Не боялся только Семен Тимофеевич. Что мог потерять гегемон — рабочий, кроме своих цепей? И поэтому он спокойно поднялся по трапу и улетел на родину. А все остальные рассеялись по Кордове, ища Леви, и договорились встретиться через два дня в аэропорту, у другого самолета.
Все группа встретилась в точно назначенное время, правда, без офицера флота и товарища из Мавритании. И, естественно, без Леви. Офицеру вдруг захотелось служить в королевском флоте, а почему остался мавритансий товарищ, который и так мог свободно покинуть пределы России — было загадкой…
Дальнейшие поиски решили прекратить во избежание потери других товарищей.
Когда объявили посадку на самолет, Маргарита Степановна совершенно неожиданно заартачилась и начала орать, что без Леви она никуда не полетит, хотя всем было ясно, что она не хочет улетать вообще.

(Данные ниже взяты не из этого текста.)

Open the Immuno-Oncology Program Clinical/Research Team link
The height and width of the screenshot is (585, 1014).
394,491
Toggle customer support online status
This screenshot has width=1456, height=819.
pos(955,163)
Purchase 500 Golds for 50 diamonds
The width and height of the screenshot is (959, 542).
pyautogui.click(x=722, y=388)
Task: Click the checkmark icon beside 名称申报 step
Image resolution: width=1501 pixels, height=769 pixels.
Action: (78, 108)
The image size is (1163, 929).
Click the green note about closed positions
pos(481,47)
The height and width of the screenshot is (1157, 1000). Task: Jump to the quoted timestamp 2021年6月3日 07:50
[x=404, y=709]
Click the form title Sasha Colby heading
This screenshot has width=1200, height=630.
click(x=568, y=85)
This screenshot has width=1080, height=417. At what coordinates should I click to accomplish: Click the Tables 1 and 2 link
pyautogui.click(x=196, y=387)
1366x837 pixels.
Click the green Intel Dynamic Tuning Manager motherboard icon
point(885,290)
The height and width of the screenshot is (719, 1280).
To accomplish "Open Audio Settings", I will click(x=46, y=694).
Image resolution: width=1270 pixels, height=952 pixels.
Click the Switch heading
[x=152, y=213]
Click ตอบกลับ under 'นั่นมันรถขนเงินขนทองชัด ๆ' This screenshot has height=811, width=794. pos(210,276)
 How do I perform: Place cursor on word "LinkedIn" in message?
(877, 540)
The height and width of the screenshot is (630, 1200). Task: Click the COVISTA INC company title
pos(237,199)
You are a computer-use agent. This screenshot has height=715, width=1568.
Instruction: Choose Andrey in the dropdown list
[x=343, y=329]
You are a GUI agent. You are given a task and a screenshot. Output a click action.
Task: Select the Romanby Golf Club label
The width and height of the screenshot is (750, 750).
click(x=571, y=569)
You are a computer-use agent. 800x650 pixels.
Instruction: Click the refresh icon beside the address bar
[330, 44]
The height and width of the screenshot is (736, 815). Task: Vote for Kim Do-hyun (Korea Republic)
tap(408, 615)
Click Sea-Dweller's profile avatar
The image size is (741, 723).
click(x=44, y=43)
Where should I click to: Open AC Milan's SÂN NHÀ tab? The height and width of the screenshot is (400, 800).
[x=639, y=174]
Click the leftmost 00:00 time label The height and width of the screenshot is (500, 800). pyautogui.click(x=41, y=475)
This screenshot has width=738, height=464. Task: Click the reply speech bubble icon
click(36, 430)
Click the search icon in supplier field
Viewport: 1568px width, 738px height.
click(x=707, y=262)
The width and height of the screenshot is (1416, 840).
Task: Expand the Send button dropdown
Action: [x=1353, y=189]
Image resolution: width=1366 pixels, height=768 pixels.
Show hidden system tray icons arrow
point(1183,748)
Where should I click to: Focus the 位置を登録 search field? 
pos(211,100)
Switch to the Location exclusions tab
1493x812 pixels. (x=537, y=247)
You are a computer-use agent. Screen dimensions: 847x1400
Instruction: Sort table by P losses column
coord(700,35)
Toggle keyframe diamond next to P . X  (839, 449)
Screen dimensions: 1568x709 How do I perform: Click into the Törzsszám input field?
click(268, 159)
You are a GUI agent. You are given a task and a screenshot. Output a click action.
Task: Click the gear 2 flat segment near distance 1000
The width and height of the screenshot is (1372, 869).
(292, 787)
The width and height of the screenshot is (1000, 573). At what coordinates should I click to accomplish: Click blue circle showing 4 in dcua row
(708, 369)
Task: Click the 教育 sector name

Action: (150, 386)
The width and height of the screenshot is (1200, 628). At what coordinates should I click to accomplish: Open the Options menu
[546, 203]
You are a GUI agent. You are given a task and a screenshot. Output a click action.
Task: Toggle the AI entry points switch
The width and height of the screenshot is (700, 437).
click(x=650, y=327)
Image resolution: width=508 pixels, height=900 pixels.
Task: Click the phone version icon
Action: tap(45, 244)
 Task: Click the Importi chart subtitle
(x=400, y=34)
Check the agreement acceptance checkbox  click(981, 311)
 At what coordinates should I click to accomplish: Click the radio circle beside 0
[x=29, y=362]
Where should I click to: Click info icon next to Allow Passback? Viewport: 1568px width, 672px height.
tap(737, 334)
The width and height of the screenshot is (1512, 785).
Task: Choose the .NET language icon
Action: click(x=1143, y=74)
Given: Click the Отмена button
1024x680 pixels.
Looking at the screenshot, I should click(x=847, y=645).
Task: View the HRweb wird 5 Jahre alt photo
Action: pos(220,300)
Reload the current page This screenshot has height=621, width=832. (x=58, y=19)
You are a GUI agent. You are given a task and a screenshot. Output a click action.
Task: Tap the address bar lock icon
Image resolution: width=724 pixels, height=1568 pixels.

И вдруг все остальные деятели культуры не захотели улетать без Леви и разбежались… Специально прибывшей оперативной группе удалось поймать только Маргариту Степановну — она стояла в мечети на коленях, низко опустив голову, вся в черном, в чадре…
Ее определили по огромной жопе.
При посадке в самолет она, не снимая чадры, брыкалась и рыдала…
Бедный Театр Абсурда еще не знал о свалившемся на него неожиданном горе. Остатки комиссии были еще в пути, когда в лучшем зале, с окнами на залитый солнцем Невский, шло партийное собрание. Как всегда, члены одобряли политику партии, произносили заздравные речи, пели аллилуйю, курили фимиам.
Всюду пишут, что курить табак вредно, но нигде нет слова о фимиаме. Полезно это, вредно?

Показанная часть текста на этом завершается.